• _What the task asks_
Wherever a line of the records contains "link", copy that line.

• _The data_
>>>>

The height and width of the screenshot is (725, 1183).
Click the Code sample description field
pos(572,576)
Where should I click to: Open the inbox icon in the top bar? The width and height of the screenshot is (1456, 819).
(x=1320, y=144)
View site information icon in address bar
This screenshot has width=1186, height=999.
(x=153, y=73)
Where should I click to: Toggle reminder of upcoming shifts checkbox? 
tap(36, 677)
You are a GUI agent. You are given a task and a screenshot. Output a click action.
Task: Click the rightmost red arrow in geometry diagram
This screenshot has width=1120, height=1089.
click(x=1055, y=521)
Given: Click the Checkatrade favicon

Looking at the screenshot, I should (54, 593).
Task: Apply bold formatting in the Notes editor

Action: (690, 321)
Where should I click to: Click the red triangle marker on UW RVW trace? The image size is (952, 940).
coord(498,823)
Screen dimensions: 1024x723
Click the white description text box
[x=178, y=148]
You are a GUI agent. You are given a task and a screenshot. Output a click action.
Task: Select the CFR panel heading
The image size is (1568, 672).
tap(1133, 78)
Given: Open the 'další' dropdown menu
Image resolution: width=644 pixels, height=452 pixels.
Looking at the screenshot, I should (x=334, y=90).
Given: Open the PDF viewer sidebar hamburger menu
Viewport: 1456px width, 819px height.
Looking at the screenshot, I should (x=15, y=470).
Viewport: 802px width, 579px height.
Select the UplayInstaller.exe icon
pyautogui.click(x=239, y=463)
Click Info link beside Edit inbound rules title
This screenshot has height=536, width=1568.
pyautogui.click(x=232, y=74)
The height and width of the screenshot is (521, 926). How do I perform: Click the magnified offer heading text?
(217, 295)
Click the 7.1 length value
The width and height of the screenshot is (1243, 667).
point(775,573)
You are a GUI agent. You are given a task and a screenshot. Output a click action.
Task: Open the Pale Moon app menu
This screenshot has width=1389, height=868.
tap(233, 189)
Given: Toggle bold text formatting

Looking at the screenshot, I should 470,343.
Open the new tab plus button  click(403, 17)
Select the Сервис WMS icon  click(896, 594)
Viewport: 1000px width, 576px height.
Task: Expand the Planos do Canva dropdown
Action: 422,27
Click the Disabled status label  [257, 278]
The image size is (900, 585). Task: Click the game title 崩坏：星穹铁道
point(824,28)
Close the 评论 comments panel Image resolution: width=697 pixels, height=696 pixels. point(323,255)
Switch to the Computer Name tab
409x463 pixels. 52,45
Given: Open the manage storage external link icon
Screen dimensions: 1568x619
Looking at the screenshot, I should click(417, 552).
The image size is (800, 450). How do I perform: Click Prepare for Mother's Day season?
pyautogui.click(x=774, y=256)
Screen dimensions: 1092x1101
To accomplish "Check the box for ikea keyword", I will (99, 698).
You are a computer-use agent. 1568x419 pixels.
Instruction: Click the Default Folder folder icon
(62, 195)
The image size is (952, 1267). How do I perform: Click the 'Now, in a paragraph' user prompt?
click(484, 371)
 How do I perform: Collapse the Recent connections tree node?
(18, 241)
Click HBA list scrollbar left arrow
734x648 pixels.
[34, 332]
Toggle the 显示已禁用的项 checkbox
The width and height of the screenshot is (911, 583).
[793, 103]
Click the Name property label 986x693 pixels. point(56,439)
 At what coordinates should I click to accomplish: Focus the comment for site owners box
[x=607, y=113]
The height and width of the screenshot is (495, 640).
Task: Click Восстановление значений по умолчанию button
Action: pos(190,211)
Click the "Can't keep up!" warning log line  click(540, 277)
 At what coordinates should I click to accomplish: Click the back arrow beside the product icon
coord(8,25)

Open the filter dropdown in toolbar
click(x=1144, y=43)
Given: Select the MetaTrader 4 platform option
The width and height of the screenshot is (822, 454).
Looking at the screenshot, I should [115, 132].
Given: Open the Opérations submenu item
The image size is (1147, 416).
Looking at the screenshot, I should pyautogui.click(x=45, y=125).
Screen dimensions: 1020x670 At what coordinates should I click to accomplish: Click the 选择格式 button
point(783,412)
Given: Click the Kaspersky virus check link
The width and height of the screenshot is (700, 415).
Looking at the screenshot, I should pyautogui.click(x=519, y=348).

<<<<

• _Output for this exercise_
Click Info link beside Edit inbound rules title
Given: Open the manage storage external link icon
Given: Click the Kaspersky virus check link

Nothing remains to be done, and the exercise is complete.